Directions for this task> Output the listing between the lines holding "Screen dimensions: 1456x819" and "pyautogui.click(x=99, y=55)", inclusive, as a two-column CSV with columns instruction and action, one row per listing. Put the listing's text in instruction and its answer in action, quote each field, turn line breaks into spaces, and leave the pictures out.

The records>
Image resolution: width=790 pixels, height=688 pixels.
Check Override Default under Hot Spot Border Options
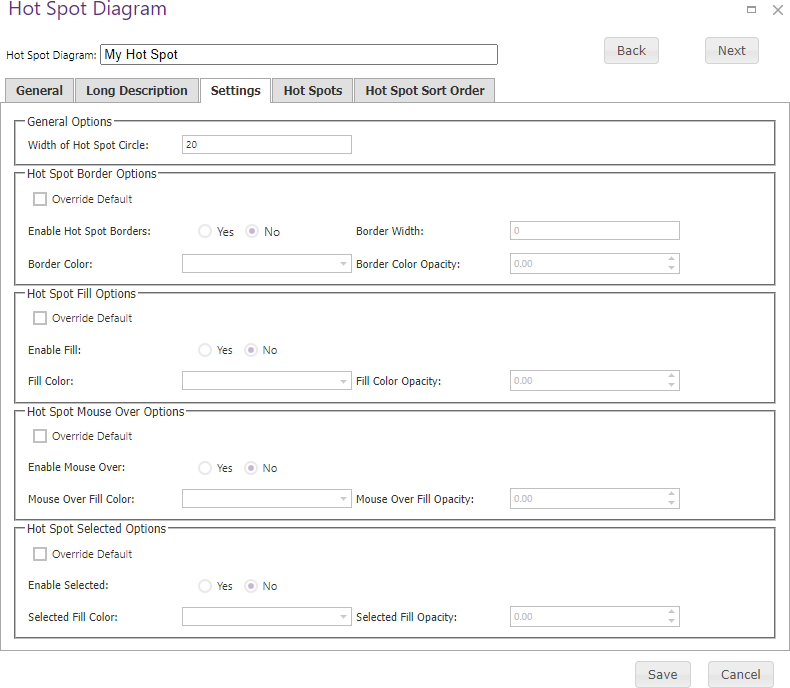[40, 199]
--
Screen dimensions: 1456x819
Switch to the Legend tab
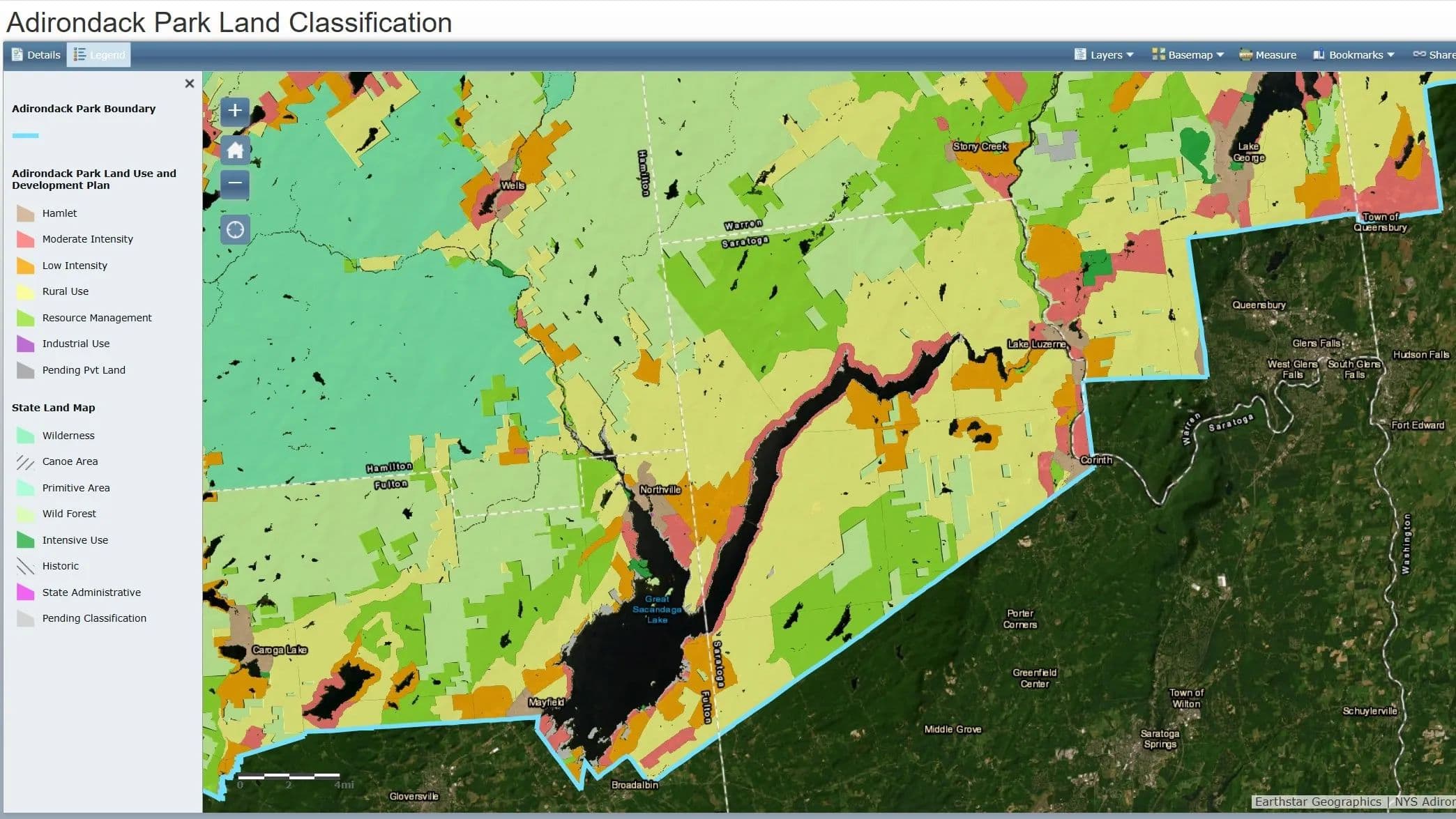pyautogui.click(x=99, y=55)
--
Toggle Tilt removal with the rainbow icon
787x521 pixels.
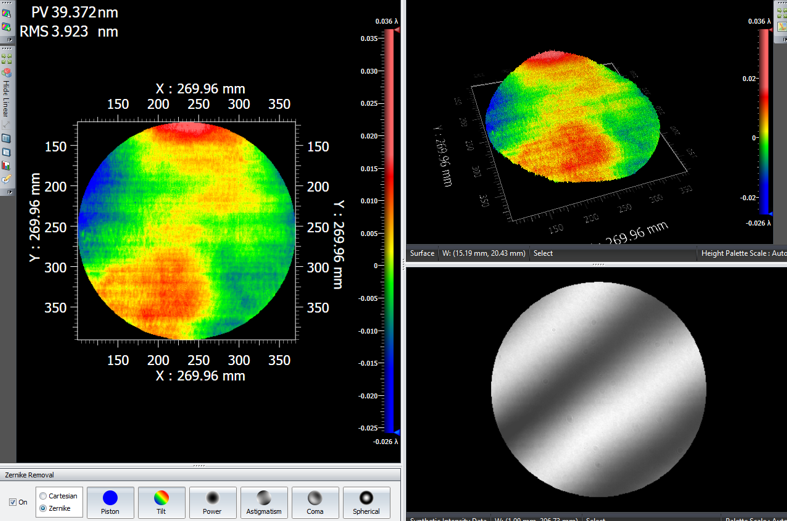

Correct result>
instruction,action
"Screen dimensions: 1456x819 Switch to the Legend tab","pyautogui.click(x=99, y=55)"